• _Brief_:
Take each line of the data that contains the string "tweet" and copy it.

Collected data entries
--- START ---
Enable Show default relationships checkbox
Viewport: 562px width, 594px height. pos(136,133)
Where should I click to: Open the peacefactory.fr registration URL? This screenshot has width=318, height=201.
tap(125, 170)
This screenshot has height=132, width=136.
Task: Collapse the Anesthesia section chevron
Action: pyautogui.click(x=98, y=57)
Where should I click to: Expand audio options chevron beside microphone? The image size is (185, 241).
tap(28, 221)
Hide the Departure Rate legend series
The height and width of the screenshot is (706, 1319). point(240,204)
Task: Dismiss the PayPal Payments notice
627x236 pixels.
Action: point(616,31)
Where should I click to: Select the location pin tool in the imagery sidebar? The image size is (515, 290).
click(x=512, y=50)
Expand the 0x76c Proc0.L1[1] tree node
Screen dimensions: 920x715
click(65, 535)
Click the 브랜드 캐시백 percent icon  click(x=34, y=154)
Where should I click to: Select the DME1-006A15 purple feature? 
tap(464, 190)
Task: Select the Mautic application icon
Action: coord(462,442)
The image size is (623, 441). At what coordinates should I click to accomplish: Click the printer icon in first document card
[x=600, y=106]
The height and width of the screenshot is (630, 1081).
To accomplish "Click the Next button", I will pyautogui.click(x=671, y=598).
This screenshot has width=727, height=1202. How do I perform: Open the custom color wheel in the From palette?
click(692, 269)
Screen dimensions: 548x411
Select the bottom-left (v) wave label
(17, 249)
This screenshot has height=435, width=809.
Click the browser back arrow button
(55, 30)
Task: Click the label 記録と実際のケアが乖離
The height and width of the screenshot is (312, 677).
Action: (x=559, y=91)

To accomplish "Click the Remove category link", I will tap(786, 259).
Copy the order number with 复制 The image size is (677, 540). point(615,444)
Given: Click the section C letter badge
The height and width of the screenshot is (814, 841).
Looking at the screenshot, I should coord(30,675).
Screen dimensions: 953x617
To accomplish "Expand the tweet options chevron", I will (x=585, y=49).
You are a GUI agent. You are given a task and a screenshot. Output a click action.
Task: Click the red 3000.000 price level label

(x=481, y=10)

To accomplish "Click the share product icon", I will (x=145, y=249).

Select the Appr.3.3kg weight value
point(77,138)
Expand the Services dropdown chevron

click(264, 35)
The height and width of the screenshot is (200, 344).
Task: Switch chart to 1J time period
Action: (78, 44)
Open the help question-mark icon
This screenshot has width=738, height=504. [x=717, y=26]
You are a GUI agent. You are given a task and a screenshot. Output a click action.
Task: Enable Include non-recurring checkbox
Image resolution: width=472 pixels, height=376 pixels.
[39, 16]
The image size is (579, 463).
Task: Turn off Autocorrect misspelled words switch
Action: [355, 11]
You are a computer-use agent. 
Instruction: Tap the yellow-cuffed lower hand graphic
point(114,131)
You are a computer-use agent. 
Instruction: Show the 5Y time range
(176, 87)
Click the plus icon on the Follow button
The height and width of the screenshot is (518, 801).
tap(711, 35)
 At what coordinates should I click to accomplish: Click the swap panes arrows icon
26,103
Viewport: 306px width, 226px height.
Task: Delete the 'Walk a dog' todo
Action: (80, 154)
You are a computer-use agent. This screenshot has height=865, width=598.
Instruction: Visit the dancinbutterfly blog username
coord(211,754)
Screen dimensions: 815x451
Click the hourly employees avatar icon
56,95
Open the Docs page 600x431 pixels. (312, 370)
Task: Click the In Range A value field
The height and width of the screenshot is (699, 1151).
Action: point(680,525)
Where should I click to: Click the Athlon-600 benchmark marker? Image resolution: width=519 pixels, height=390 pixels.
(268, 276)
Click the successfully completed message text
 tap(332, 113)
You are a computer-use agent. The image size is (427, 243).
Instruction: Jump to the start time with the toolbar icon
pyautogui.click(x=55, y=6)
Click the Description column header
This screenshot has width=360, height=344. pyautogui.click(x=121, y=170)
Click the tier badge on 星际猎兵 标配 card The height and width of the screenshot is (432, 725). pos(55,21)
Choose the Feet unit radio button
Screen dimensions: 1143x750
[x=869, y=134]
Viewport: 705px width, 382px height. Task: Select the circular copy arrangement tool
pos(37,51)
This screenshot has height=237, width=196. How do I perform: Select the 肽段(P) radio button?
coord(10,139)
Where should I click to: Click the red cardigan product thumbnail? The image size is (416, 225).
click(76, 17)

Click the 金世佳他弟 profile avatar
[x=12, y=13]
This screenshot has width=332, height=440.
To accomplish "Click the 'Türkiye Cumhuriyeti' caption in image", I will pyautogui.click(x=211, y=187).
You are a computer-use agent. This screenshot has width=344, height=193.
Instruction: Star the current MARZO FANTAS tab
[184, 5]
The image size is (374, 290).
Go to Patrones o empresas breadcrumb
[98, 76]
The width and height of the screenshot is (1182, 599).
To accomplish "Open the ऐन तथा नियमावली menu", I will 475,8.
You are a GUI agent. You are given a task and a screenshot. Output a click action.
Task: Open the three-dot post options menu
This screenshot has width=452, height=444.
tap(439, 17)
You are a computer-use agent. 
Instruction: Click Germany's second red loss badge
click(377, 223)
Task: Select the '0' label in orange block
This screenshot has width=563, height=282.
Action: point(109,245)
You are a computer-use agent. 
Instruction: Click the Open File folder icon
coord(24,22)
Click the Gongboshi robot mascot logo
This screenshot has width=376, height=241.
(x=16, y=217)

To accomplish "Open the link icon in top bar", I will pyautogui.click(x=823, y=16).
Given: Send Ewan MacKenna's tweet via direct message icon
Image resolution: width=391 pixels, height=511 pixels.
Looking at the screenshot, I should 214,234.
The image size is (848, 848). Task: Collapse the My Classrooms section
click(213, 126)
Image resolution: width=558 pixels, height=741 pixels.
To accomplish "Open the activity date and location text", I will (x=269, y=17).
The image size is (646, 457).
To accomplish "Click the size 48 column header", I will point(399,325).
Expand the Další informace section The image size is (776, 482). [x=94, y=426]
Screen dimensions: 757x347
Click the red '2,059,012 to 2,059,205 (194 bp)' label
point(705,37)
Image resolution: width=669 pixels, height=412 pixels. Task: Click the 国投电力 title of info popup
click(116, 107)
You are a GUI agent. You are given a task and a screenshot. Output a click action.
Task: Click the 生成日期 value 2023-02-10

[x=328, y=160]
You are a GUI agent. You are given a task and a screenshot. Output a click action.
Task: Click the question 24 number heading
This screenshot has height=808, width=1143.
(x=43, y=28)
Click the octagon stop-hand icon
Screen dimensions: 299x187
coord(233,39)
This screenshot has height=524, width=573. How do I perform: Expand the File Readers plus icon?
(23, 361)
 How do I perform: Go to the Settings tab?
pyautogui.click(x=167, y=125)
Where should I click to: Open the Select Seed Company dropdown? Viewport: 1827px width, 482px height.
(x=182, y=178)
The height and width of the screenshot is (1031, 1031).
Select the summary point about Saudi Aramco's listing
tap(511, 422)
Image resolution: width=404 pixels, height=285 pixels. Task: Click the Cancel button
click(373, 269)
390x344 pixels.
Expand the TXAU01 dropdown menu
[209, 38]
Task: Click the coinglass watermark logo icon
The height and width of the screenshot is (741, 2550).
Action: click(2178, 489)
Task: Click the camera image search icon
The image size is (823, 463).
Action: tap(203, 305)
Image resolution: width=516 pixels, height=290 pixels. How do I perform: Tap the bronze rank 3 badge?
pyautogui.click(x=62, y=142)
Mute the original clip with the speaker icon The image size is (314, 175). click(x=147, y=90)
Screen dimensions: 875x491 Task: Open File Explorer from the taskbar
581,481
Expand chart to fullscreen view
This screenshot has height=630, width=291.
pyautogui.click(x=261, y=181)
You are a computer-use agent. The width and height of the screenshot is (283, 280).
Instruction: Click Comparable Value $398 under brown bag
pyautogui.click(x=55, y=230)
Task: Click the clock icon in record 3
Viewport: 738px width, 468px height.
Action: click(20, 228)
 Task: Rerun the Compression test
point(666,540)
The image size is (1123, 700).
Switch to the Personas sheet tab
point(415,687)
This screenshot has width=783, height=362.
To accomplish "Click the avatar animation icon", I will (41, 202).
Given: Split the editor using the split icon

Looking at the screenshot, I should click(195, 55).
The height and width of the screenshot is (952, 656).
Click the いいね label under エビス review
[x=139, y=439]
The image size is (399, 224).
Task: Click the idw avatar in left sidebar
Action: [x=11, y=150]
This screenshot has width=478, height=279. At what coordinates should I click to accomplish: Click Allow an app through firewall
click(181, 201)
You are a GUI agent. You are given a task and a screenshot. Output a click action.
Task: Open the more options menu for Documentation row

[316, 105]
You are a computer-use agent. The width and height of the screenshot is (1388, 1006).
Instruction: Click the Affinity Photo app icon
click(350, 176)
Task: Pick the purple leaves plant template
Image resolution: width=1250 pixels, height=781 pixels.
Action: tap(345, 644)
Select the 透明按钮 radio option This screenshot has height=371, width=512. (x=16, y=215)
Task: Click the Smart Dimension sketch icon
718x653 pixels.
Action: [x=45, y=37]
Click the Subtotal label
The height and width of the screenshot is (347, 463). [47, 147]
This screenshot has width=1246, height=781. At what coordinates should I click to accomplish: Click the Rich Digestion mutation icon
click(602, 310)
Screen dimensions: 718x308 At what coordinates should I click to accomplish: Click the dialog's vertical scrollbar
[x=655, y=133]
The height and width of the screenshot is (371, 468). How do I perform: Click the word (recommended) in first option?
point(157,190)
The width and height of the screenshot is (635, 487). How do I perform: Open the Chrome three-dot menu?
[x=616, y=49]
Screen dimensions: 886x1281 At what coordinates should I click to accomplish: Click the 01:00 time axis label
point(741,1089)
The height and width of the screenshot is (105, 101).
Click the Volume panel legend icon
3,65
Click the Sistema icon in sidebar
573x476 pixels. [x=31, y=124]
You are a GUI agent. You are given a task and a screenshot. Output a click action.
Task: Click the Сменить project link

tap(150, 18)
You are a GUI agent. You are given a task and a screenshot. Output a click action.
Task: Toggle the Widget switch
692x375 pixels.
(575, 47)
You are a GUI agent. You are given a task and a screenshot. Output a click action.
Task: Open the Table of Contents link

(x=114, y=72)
--- END ---
• _Solution to this task_:
To accomplish "Expand the tweet options chevron", I will (x=585, y=49).
Given: Send Ewan MacKenna's tweet via direct message icon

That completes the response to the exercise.